To his relief, she didn't argue, though she tested his last shred of sanity by insisting on putting away the various and sundry cleaning products she'd pulled out. The next few hours passed in a haze. He vaguely remembered the drive to the hospital, followed by the check-in procedure. Then a nurse showed up and asked ridiculous questions in order to determine his wife's status. Couldn't she just look at Shayla and see she was in labor? Did they really need to sit there and play twenty thousand questions?

But that wasn't the worst part. Hell, no. The worst part was the endless hours of witnessing Shayla's progression from those early contractions to the ones that had her moaning in agony and clutching his hand in a bone-cracking grip while he watched on, utterly helpless. Of watching the monitors that peaked with each contraction and never came down so that he ended up flat-out lying to her, telling her it had stopped and to rest before the next one hit. By that time she was so far gone, she couldn't even tell the difference between pain and the absence of it. All the while, he told her how and when to breathe, mopped her brow with a damp washcloth
and practically drove his fist through her spine because she wanted him to massage her lower back longer and harder.

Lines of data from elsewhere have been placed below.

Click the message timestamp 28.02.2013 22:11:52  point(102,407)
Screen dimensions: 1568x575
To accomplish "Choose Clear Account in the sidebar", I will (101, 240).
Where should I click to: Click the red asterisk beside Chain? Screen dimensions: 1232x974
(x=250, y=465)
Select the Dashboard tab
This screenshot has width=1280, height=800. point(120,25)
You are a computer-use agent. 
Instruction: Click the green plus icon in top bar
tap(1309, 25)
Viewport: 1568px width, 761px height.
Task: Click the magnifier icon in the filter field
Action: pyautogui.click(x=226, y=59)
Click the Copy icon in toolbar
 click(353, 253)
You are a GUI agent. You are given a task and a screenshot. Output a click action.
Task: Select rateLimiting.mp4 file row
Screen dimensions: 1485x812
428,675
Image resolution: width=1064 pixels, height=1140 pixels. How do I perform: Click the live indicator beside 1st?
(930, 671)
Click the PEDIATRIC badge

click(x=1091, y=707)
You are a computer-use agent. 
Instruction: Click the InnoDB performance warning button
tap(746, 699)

“Back pain,” the nurse murmured sympathetically.

When the doctor finally decided Shayla could start pushing, Draco wanted to fall on his knees and offer hosannas…right up until he saw firsthand the struggle it took her to push something the size of a Hummer through an opening no larger than the eye of a needle. Somehow, though, she did it. And it wasn't a Hummer that slid into the world, but his son who emerged with a squall loud enough to crack plaster.